Sokone is a town in the Fatick Region of central Senegal.

Sokone is a tranquil town on the south-eastern Sine-Saloum Delta amid the mangroves. It is located on the N5 road from Kaolack to Banjul, 50 km south of Kaolack and 66 km north of Banjul. During the colonial period, the town was a peanut port and the old warehouses can still be seen around town along with a large number of peanut fields in the surrounding country side. Along with peanuts, millet, cashews, and many fruits and vegetables are grown. Agriculture and fishing continue to be the main economic activities in the area.

The main ethnic group in the area is the Sereer people, followed by the Wolof, Pulaars, and Mandinkas. The Wolof and Sereer languages are the most commonly heard languages, but many people in the town speak French as well.

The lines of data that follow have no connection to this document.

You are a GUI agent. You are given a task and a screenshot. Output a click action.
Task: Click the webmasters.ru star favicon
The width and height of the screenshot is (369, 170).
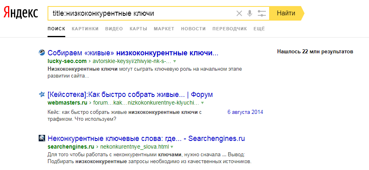tap(41, 94)
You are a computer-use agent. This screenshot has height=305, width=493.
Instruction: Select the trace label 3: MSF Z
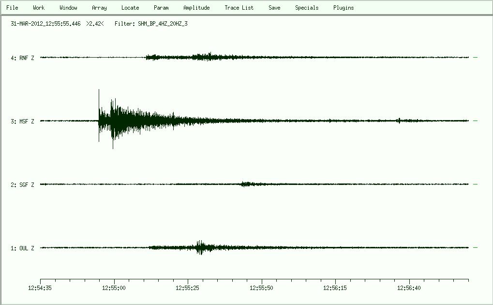pos(22,122)
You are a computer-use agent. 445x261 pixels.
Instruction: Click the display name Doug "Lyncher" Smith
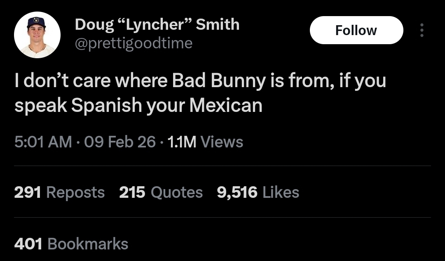pyautogui.click(x=157, y=25)
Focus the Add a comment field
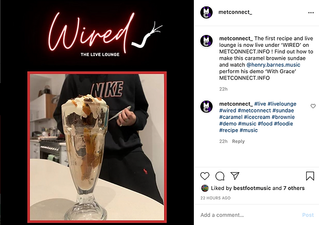Screen dimensions: 319x225 pyautogui.click(x=249, y=215)
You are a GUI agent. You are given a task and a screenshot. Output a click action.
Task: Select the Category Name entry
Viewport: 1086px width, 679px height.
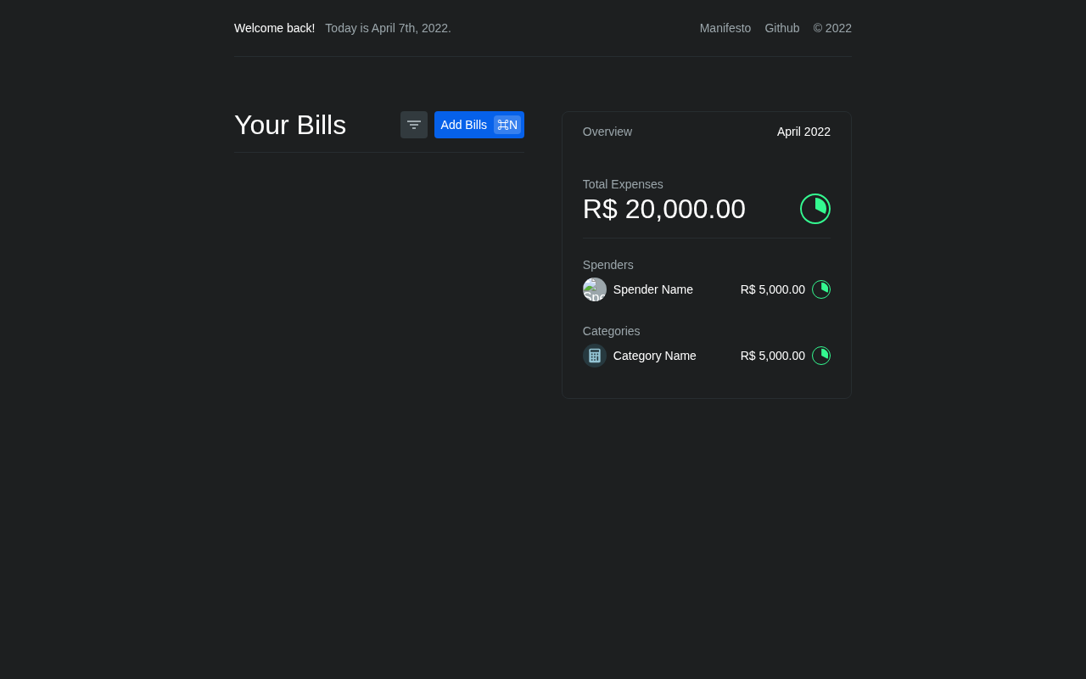[x=655, y=356]
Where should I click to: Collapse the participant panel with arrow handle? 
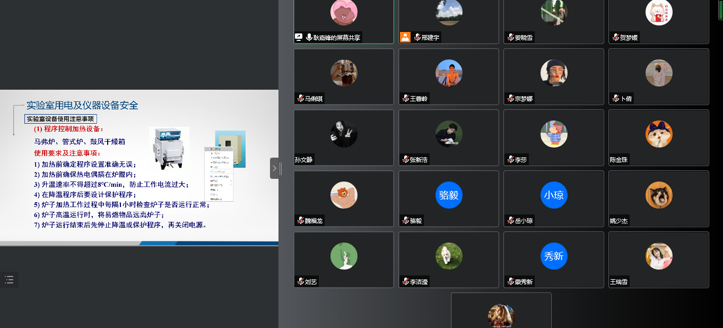[x=274, y=168]
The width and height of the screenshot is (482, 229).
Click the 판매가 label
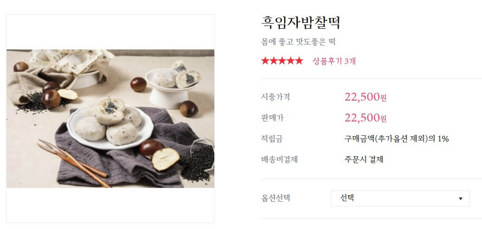tap(272, 118)
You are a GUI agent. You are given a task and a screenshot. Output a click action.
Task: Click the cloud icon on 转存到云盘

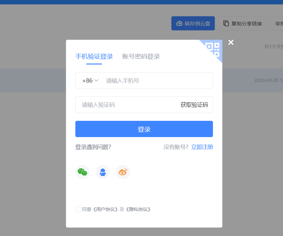(179, 23)
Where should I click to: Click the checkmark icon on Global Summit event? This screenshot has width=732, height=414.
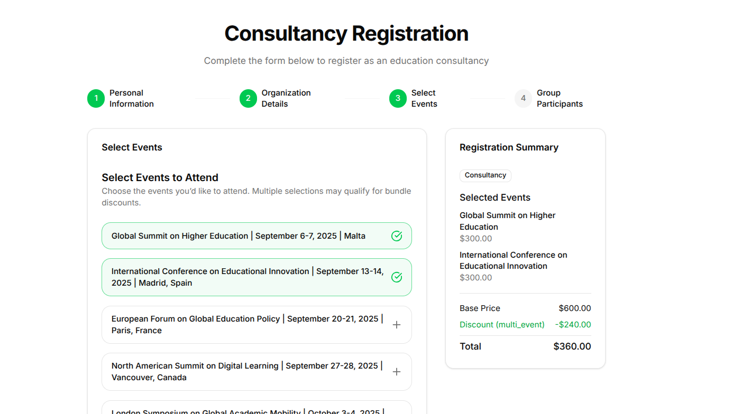click(x=397, y=236)
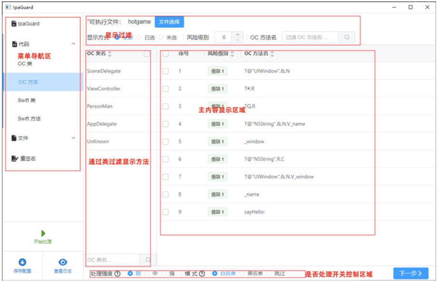Screen dimensions: 437x281
Task: Click the 查看日志 eye icon
Action: tap(62, 261)
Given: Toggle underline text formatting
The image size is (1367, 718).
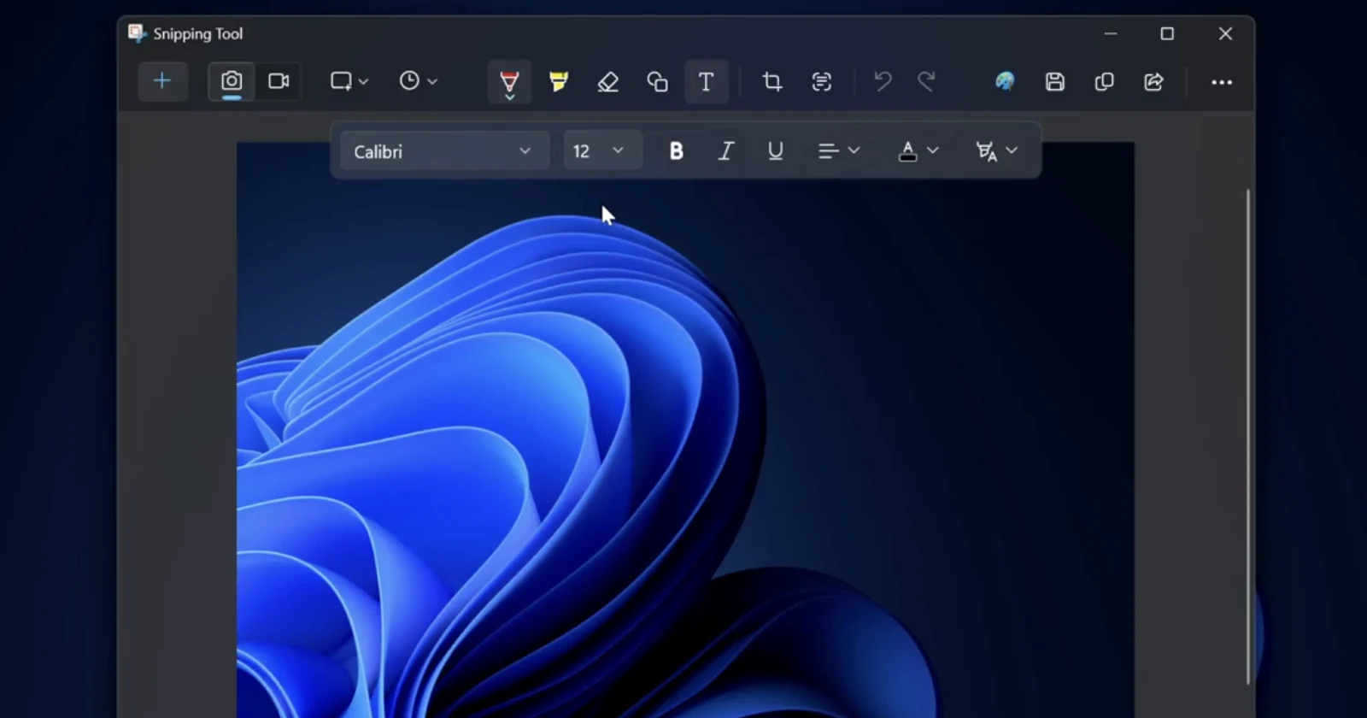Looking at the screenshot, I should point(775,151).
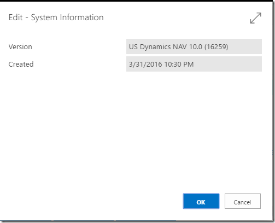Viewport: 275px width, 223px height.
Task: Confirm with the blue OK button
Action: tap(201, 201)
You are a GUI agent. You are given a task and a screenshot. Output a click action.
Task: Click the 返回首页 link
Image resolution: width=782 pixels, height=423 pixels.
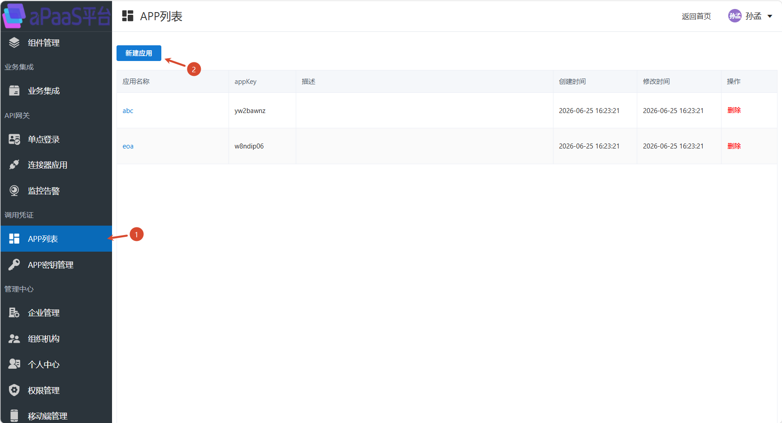pyautogui.click(x=696, y=16)
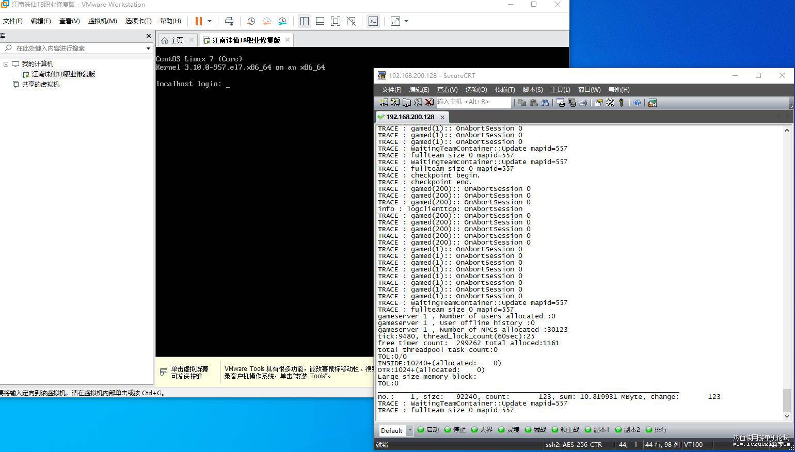
Task: Open the console view icon in the VMware toolbar
Action: pos(373,21)
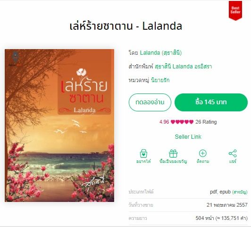Click the Best Seller red ribbon badge

235,10
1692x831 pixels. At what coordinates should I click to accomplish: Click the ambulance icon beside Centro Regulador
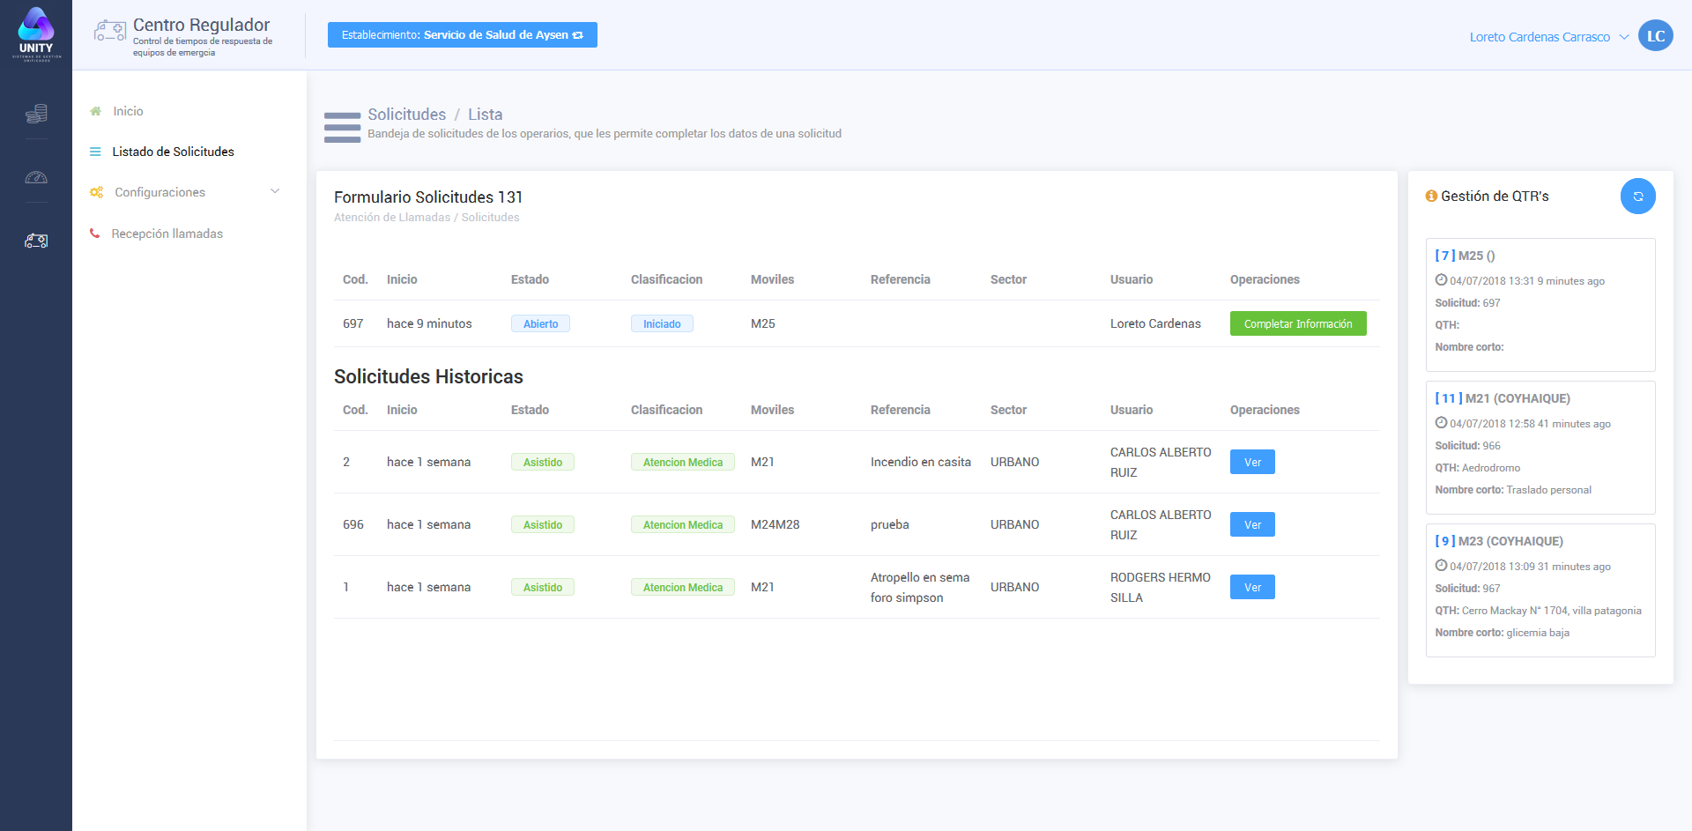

In 2013, according to official estimates, Sokone had a population of some 14,500.

== History ==
As of the 20th century, the area where Sokone meaning inside the house in Mandinka Language is located, specifically the extensive southwestern part of the Salum Delta, was densely populated. A process of migration from the Rip Region. The Mandinkas were the main settlers in this region, and this process continued into the late 1970s, when the Mandinkas were joined by different ethnic groups such as the Wolof, Fulani, Sereer and Sarakollés.